LogTru

Roubo de carga de café impulsiona mudanças na logística e no transporte rodoviário, mostra DL4 Group

A valorização do moca no mercado brasiliano passou a inflamar um sinal de alerta para o roubo de fardo de moca, mormente no transporte rodoviário. De convenção com a Associação Brasileira da Indústria do Moca (Abic), o valor médio do quilo do resultado no varejo ultrapassa os R$ 60, quase o duplo dos R$ 35 registrados no ano anterior. Aliás, dados do Instituto Brasiliano de Geografia e Estatística (IBGE) mostram que, por 18 meses consecutivos, entre o início de 2024 e meados de 2025, o preço apresentou trajetória de subida.

Diante desse cenário, o transporte de moca passou a ser considerado uma atividade de risco proeminente. Organizações criminosas se especializaram no roubo do resultado no trajeto entre a indústria e o negócio. No primeiro semestre deste ano, por exemplo, uma operação do Ministério Público do Estado de Minas Gerais, em conjunto com a Polícia Militar, resultou na prisão de mais de 20 pessoas envolvidas em uma quadrilha que atuava em Minas Gerais, Pernambuco e Ceará.

Roubo de carga de café impulsiona mudanças na logística e no transporte rodoviário, mostra DL4 Group

Para reduzir os impactos desse tipo de ocorrência, transportadoras vêm adotando estratégias específicas de gestão de risco logístico. “Alteramos horários para fugir do período matutino, que é o mais visado; determinamos limite de tempo para descarga na porta de estabelecimentos comerciais; e até instalamos posto avançado no ponto de carregamento, isto é, na fábrica”, explica Diogo de Oliveira, fundador e CEO do DL4 Group, empresa especializada em transporte rodoviário de cargas com sede em Curitiba e atuação principalmente no Paraná, São Paulo e Rio de Janeiro.

Segundo Oliveira, a empresa atende uma das maiores marcas de moca do país, com unidades fabris no Nordeste e no Sudeste. “Transportar alguns produtos, porquê moca — e também cigarros, medicamentos — é porquê um carro-forte carregando moeda vivo”, compara. “Para se ter uma teoria, um mini furgão, porquê uma Fiorino, com o bagageiro completo de moca industrializado, tem uma fardo de pelo menos R$ 30 milénio.”

Além do valor proeminente, outro fator que torna o roubo de fardo de moca atrativo é a facilidade de revenda no mercado paralelo.

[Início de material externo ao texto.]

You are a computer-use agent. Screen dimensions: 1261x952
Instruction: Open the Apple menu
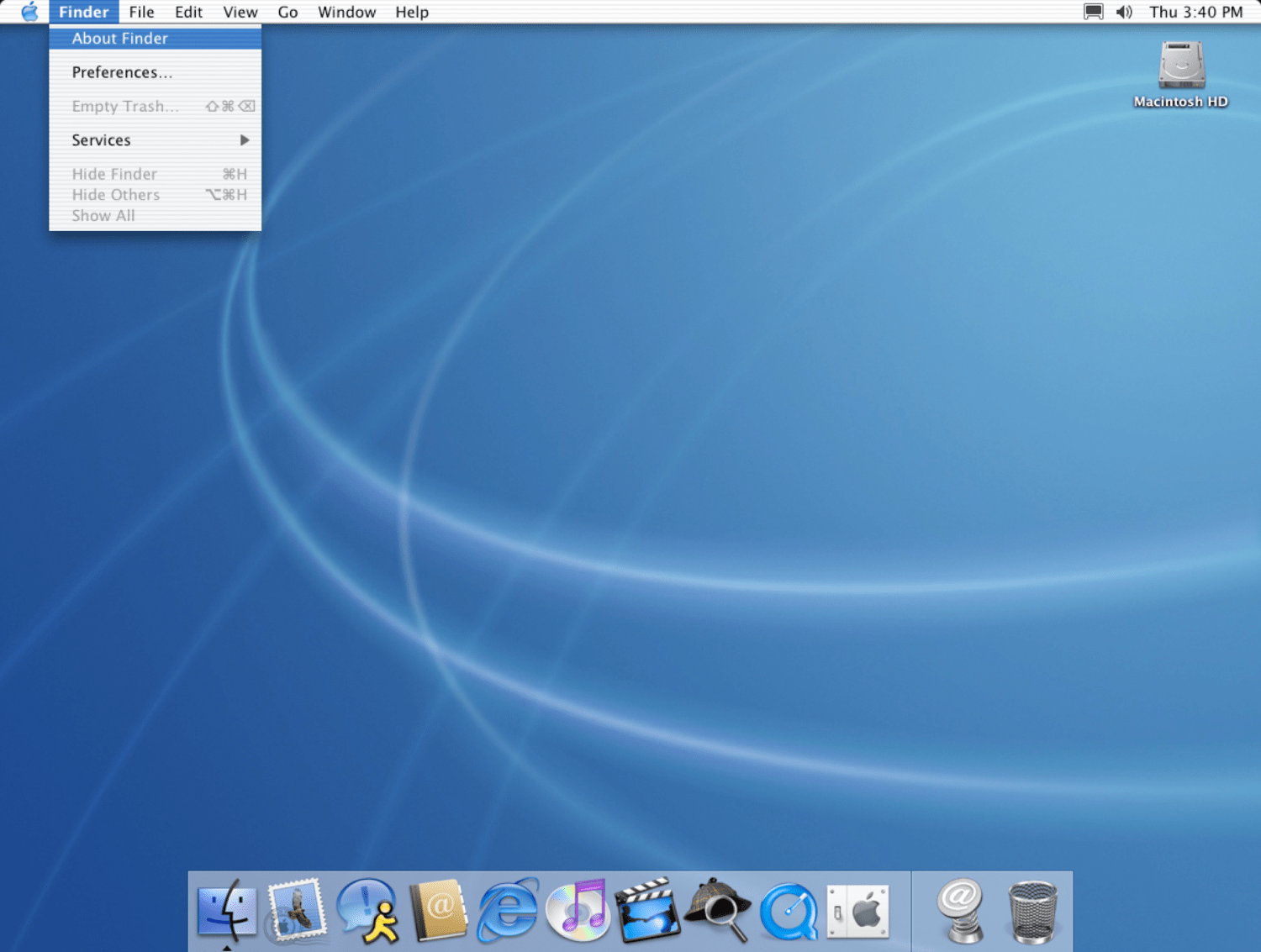click(x=29, y=12)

Soma-se a isso o veste de a fardo não ser volumosa, o que facilita a transferência rápida entre veículos. “É dissemelhante, por exemplo, de uma fardo de colchão”, exemplifica o executivo.

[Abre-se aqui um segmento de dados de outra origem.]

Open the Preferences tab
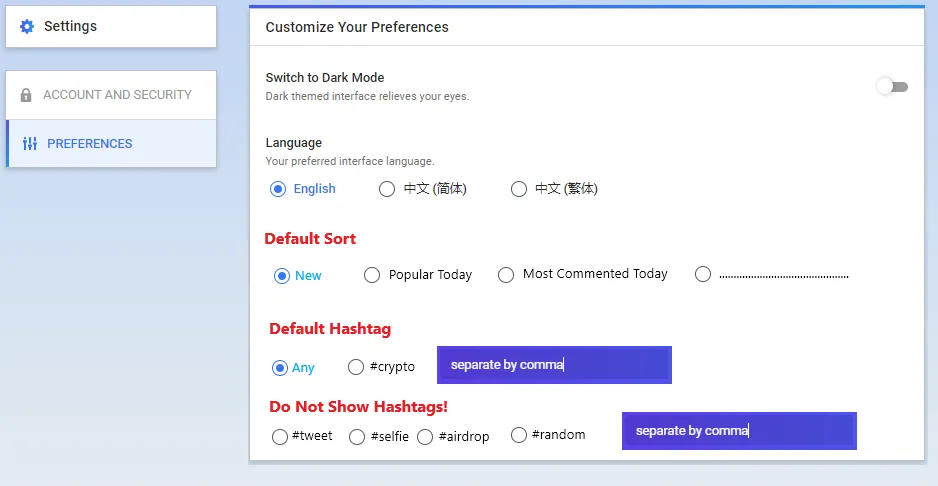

No Rio de Janeiro, estado que concentra altos índices de ocorrências, a DL4 Group implantou um posto avançado dentro da indústria atendida, com um funcionário devotado ao mapeamento e à roteirização das entregas diárias. Com isso, as entregas em áreas de risco no período da manhã — “quando ocorrem 90% dos roubos” — passaram a ser evitadas. Aliás, o volume transportado em rotas críticas foi reduzido e o tempo sumo de descarga passou a ser de 15 minutos.

Essas medidas resultaram na redução quase totalidade das ocorrências. A empresa, que inicialmente atuava exclusivamente no Paraná e em São Paulo, expandiu para o mercado fluminense posteriormente estruturar esse padrão de prevenção. Em 2025, dados do Instituto de Segurança Pública (ISP) apontam subida de 10% nos roubos de fardo no estado, entre janeiro e agosto.

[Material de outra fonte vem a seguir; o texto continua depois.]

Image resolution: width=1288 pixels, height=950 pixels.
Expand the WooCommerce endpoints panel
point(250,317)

O conjunto de estratégias também inclui o uso do sistema de rastreamento SSW, para monitoramento detalhado das operações, e a priorização da contratação de motoristas locais. Atualmente, a frota realiza entre 50 e 60 entregas diárias, com índice de ocorrências de exclusivamente 0,03%. Fundado em 2014, o DL4 Group, que tem Dayane Mendes da Cruz porquê sócia, ultrapassou em 2025 a marca de R$ 1 milhão de faturamento mensal.